→ **The task**
In the listing beneath this line, copy exactly the lines starting with the one containing "Viewport: 850px width, 676px height." and going on through the one containing "Switch recent documents to grid view".

→ **Source material**
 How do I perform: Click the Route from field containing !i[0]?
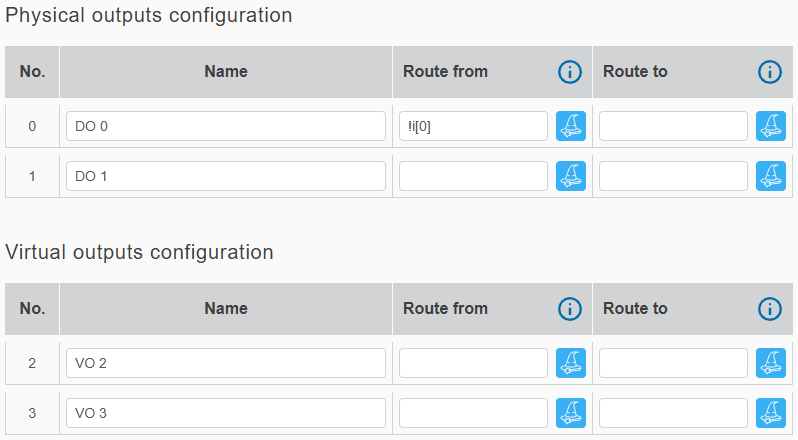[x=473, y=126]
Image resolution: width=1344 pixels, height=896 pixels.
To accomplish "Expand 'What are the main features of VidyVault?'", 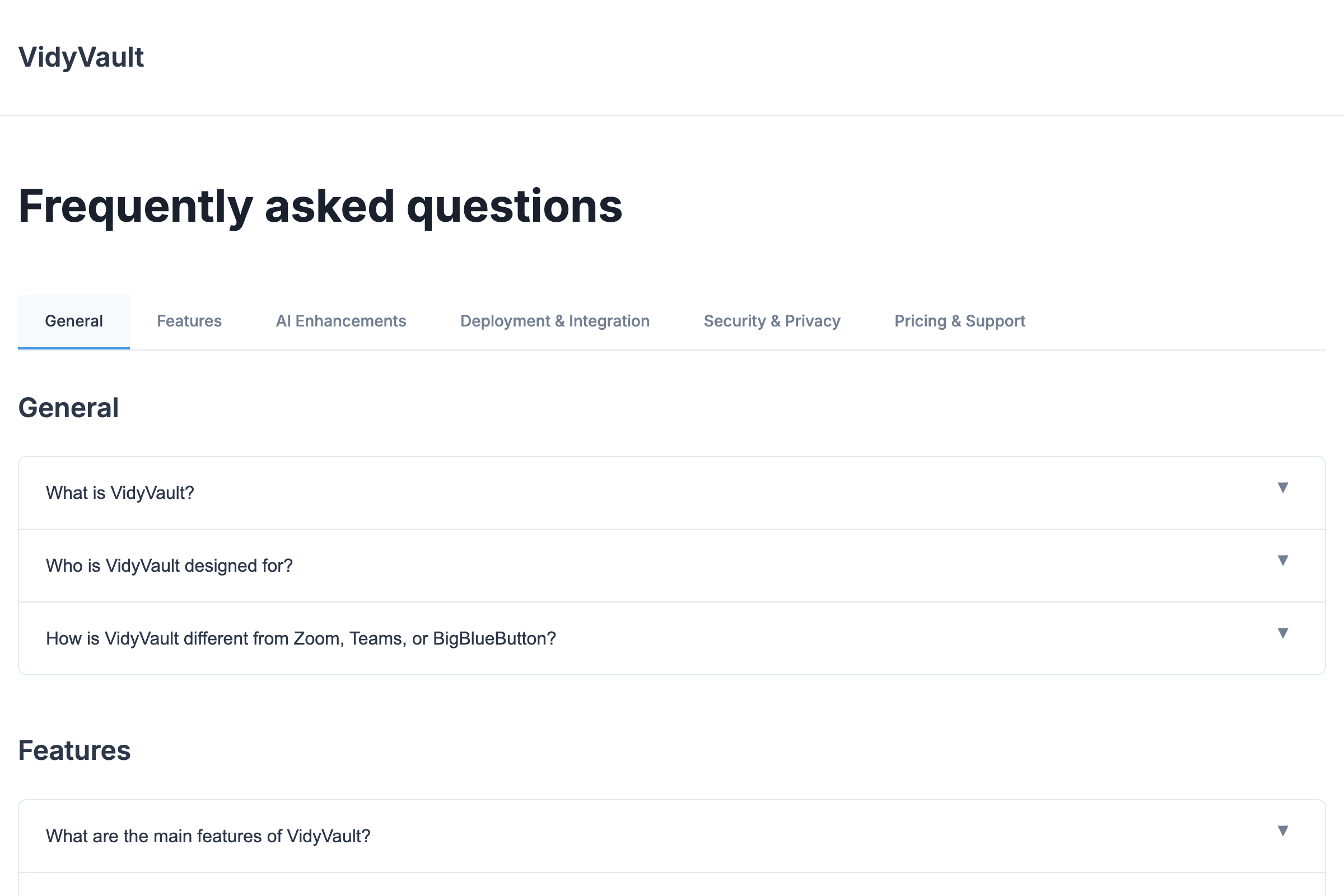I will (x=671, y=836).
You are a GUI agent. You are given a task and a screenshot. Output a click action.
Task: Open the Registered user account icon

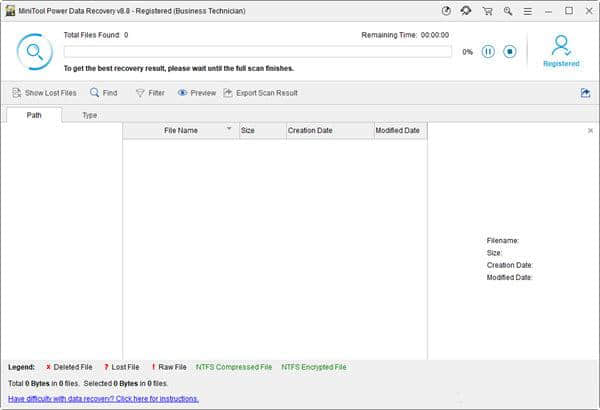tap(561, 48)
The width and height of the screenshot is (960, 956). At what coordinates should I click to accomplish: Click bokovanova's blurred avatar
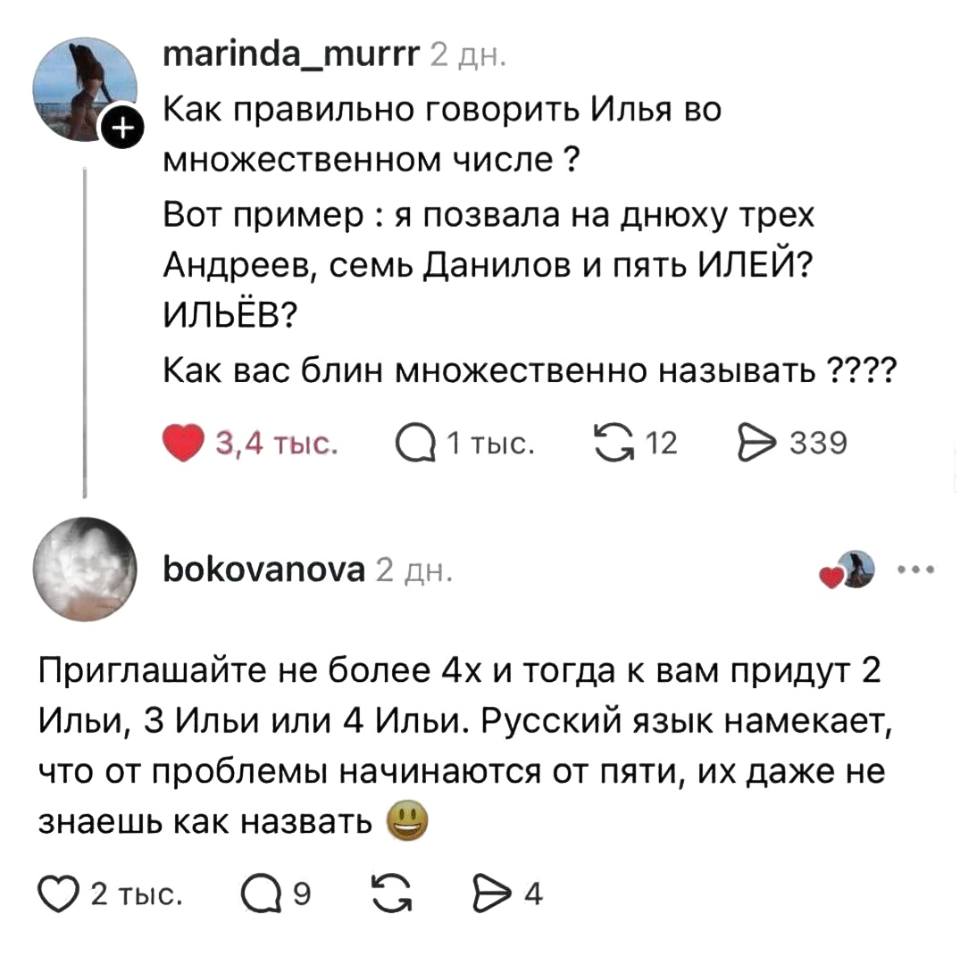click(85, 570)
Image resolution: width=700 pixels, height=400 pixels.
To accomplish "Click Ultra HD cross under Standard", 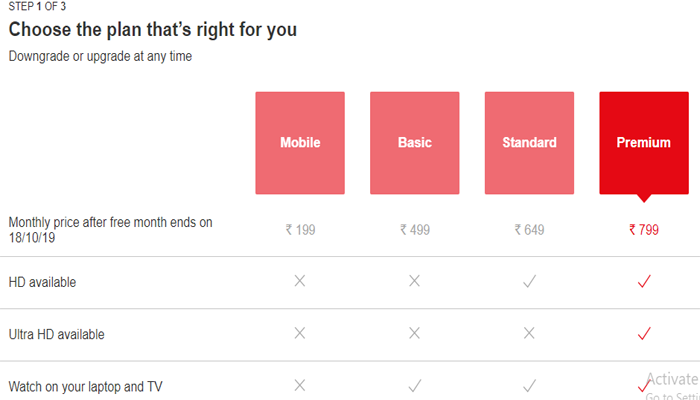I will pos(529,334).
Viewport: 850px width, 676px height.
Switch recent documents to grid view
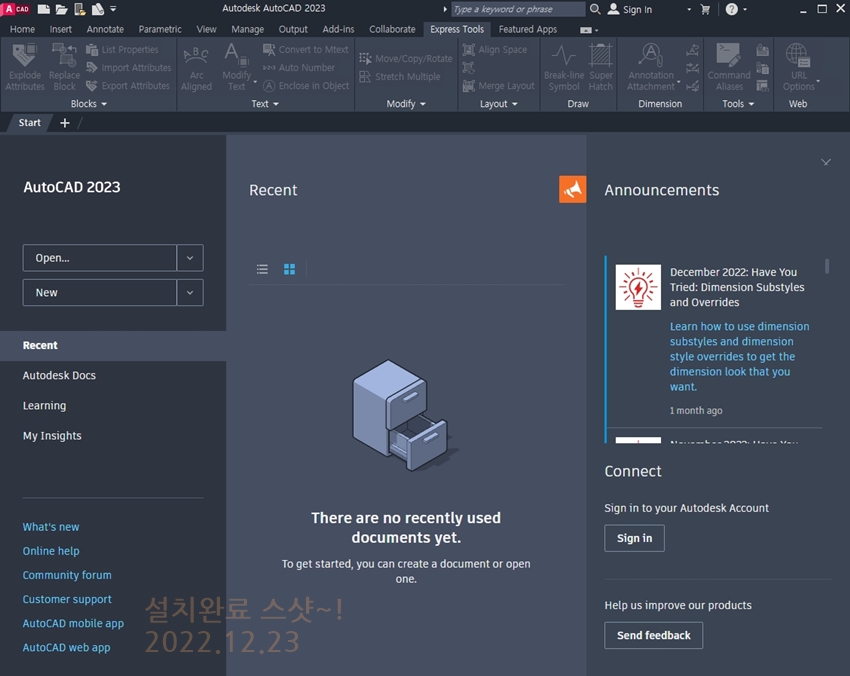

...

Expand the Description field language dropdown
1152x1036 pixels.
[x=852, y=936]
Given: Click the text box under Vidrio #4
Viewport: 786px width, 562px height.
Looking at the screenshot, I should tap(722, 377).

--

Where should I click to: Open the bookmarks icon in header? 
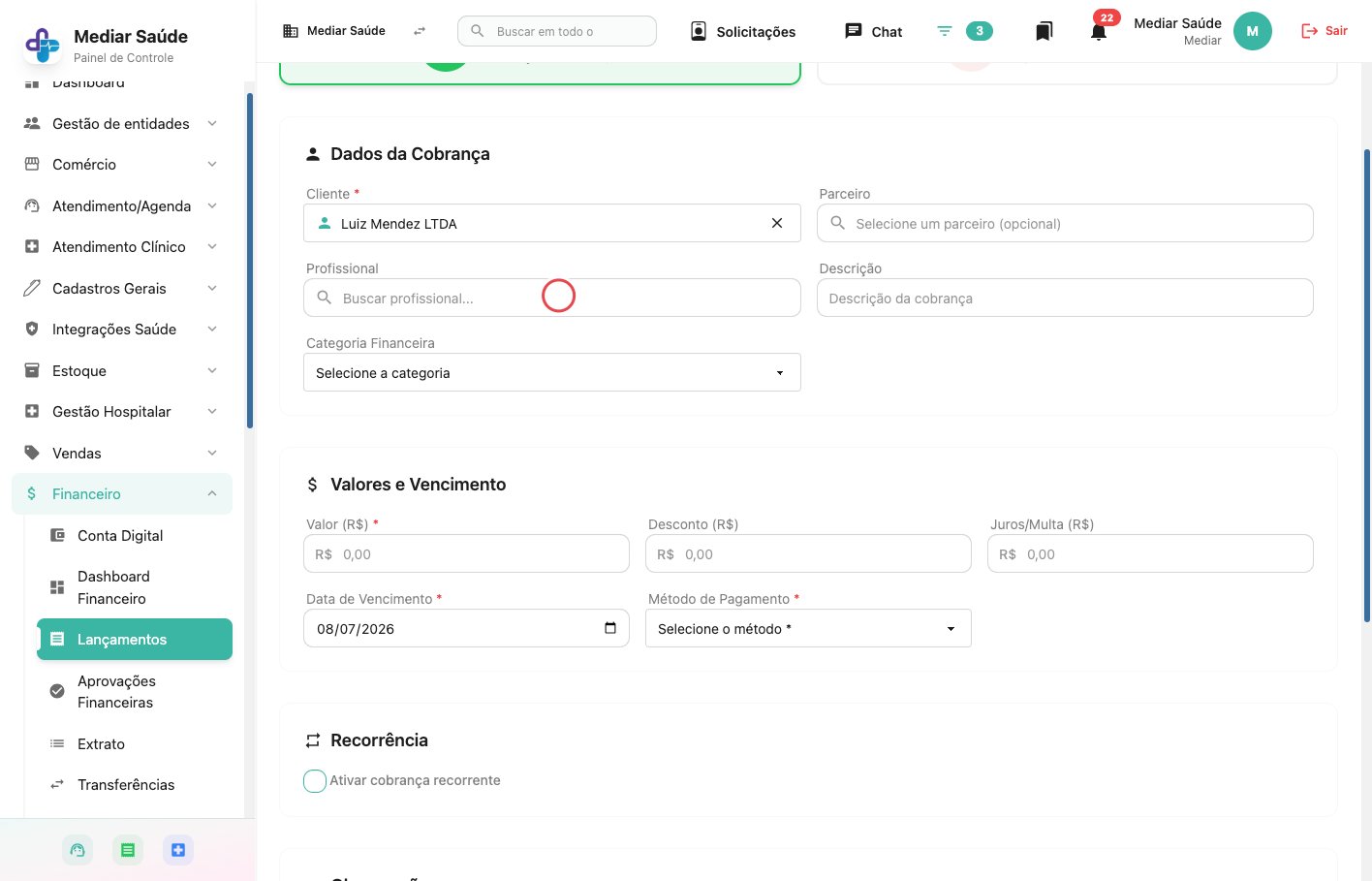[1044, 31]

→ **Response for this exercise**
Viewport: 850px width, 676px height.
Switch recent documents to grid view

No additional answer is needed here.